Authors: Caleb Kellett, Heather DeHaven

What is the problem?

We will implement an RSA cryptosystem. The user will give two primes and a message to either encrypt or decrypt. Our program will find the needed integers for the rest of the public key and private key for decryption. It will successfully encrypt and decrypt messages with those keys. To do so, we will have to implement functions to find the greatest common divisor of two integers, check if integers are prime, and find an inverse modulo m.

What is the something extra?

We will be researching how RSA encryption works, and create our own implementation. We will also create an interface to store / receive keys and to input encrypted/unencrypted data. We will be evaluating how useful Haskell is for this purpose in regards to both the interface and the encryption.

What did we learn from doing this?

(This should be written after you have done the work.) What is the bottom-line? Is functional programming suitable for (part-of) the task? Make sure you include the evidence for your claims.

In our RSA Encryption implementation, we really made use of Haskell's list comprehensions for calculations like identifying if an integer is prime and generating the public and private keys, e and d, making what may be in other languages very large programs instead very compact. We also utilitized Haskell's map functions to map the message to numbers and apply the encryption function to each number and apply the decryption function to each number and map back to letters. Guards also allowed us to quickly and easily write our functions to map letters to numbers and numbers to letters; in other languages, we would have needed to use a switch.

For the UI, the IO makes it simple to organize and separate the sections of the program. Each step has it's own do block.

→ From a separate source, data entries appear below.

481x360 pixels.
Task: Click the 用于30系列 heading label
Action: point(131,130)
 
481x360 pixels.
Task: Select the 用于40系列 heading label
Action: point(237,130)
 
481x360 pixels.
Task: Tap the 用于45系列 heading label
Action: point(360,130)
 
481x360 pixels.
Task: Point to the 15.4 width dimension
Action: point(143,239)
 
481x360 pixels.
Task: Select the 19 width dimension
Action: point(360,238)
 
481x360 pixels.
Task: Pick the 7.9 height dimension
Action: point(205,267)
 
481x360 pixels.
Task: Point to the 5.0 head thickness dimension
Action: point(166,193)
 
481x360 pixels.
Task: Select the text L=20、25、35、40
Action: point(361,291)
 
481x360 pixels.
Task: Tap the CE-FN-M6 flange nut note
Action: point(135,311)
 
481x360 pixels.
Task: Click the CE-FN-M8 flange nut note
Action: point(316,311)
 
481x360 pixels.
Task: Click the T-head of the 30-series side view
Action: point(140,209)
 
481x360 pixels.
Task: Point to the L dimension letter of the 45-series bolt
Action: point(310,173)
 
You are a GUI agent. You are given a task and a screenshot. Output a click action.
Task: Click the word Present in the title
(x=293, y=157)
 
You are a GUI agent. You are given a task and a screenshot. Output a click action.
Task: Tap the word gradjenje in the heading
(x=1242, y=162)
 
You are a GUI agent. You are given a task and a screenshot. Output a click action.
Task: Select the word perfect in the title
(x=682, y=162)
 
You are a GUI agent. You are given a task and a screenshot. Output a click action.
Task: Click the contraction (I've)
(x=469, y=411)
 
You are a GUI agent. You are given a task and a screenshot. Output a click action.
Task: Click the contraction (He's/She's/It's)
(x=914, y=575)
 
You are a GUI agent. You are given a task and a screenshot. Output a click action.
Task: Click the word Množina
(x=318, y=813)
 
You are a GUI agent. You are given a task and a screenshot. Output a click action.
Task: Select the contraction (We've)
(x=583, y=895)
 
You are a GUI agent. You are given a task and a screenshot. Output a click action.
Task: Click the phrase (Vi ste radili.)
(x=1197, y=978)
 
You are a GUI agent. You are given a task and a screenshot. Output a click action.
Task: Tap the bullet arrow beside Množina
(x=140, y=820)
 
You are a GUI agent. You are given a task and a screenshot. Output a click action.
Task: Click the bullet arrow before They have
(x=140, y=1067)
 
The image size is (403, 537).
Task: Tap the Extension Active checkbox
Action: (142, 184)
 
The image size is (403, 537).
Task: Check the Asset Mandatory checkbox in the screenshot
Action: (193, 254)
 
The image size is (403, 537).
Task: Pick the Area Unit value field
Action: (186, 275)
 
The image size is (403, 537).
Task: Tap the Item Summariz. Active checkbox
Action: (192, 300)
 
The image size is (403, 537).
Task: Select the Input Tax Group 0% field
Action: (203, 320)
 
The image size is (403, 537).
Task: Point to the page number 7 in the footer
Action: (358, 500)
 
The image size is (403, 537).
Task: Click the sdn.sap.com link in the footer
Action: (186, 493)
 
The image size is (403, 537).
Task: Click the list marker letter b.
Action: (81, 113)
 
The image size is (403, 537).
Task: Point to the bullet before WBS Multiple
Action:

If the user types in the incorrect input, the necessary do block calls itself to begin again, avoiding the user having to restart the entire program. However, the user needs to input Integers and lists of Integers for our program. The IO makes all inputs Strings. For each Integer and list of Integers, we needed to them to a Maybe Integer, check if they were all Justs (if there were Nothings, restart the do block), then cast to a Integer for our functions to use. Overall, the IO made the UI easy to organize and manage.

For these reasons, we found functional programming to be very suitable for an encryption type program.